ある日の仕事帰り、駐車場に停めておいた車の前に回ってギョッとしました。なんとフロントのナンバープレートのすぐ横に、20センチから30センチほどもある立派なクモの巣が完成していたのです。
周囲を見回しても、これだけの巣を作った張本人のクモの姿はどこにも見当たりません。仕方がないので、その辺の道に落ちていた木の葉を拾って、クモの巣をぐるぐると巻き取るようにして絡め取り、その日はそのまま帰宅しました。
しかし、これで終わりではありませんでした。翌日、車に乗ろうとすると、まったく同じ場所に昨日と同じサイズのクモの巣が再び張られていたのです。またしてもクモの姿はありません。昨日と同様に小枝を使って綺麗に巻き取りました。
信じられないことに、その翌日も全く同じ場所に同じ規模の巣が出現したのです。なんと3日連続でクモの巣を再生されるという、謎の執念に直面することになりました。
一晩というわずかな時間でこれだけの巣を張り直すクモのバイタリティには驚くばかりです。姿が見えないということは、昼間や走行中はバンパーの裏側やナンバープレートの隙間など、風が遮られる暗い場所に隠れている可能性が非常に高いと考えました。
ひらめきのミント歯磨き粉作戦
毎日クモの巣を撤去する不毛なループをどうしても断ち切りたいと考え、対策を練ることにしました。
そこで思い出したのが、以前に耳にした「ミントの香りがカメムシ除けに効果がある」という情報です。

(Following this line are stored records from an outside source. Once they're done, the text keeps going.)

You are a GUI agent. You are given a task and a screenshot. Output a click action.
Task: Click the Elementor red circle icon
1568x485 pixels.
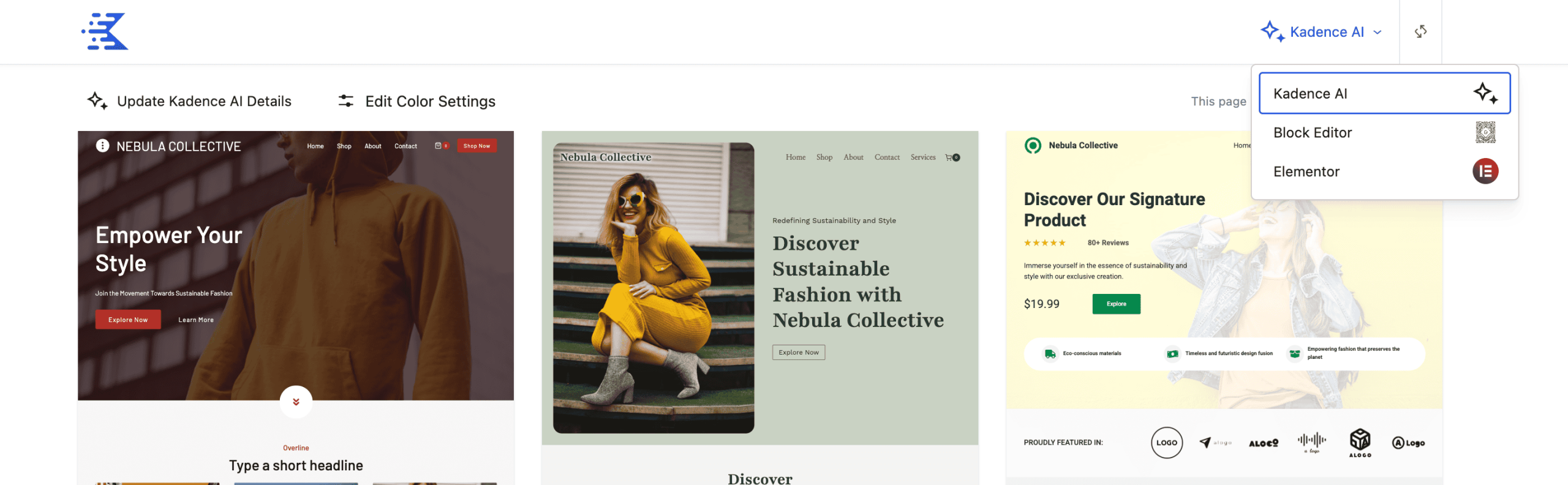(x=1485, y=171)

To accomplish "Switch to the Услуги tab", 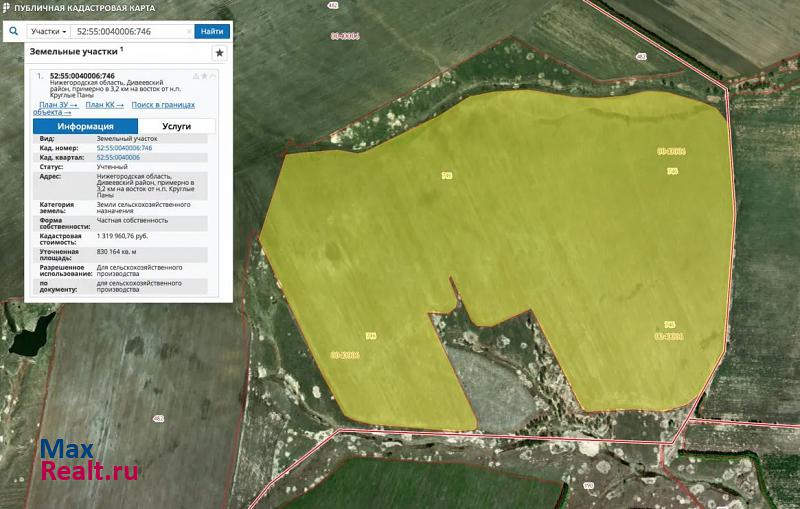I will pos(176,127).
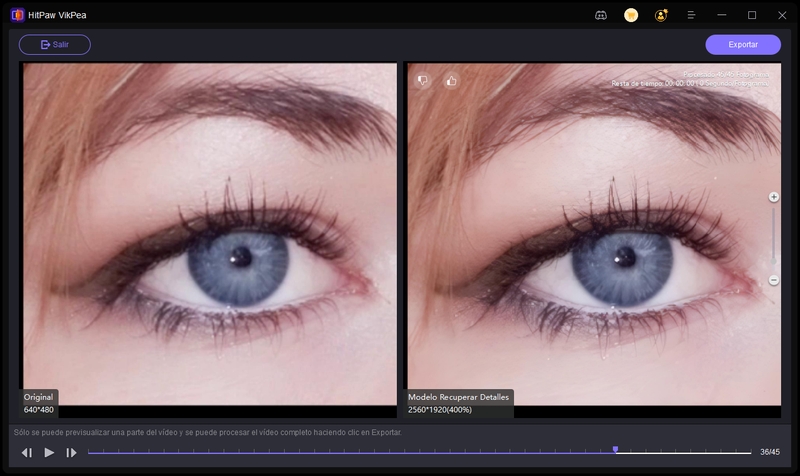Screen dimensions: 800x476
Task: Click the Salir exit button
Action: (x=55, y=45)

昆虫が嫌がるのなら、同じ節足動物であるクモにも効くのではないかと仮定しました。
とはいえ、手元にハッカ油や専用の忌避スプレーはありません。そこで家の中を探したところ、ちょうど良いものを見つけました。それが普段使っている「ミント風味の歯磨き粉」です。
これをティッシュに適量取り、クモが潜んでいそうなナンバープレートの裏側の縁に沿って、少し塗りつけてみることにしました。

ミント歯磨き粉がクモに効く理由
実はこの即席のアプローチには、クモを遠ざけるための理にかなったポイントがいくつか含まれています。
| 歯磨き粉の要素 | クモに対する効果 |
| メントール成分 | クモが嫌う強い刺激臭となり、その場所から遠ざける |
| ペースト状の質感 | 液体スプレーのようにすぐ揮発せず、香りがその場に留まる |
| ナンバープレート裏 | 雨風が直接当たりにくいため、成分が流れ落ちずに長持ちする |
この対策を施した結果、効果はてき面でした。翌朝に確認すると、あれほど頑なに作られていたクモの巣が一切張られていなかったのです。さらにその翌日もクモの巣の姿はなく、見事に3日連続のループを阻止することに成功しました。身近なアイテムでの対策でしたが、クモの忌避剤として十分に機能することが証明されました。
新たな襲来と車への注意点
クモとの戦いに完全勝利を収めて気分よく迎えた翌朝、車のフロントを見て別の意味で固まることになりました。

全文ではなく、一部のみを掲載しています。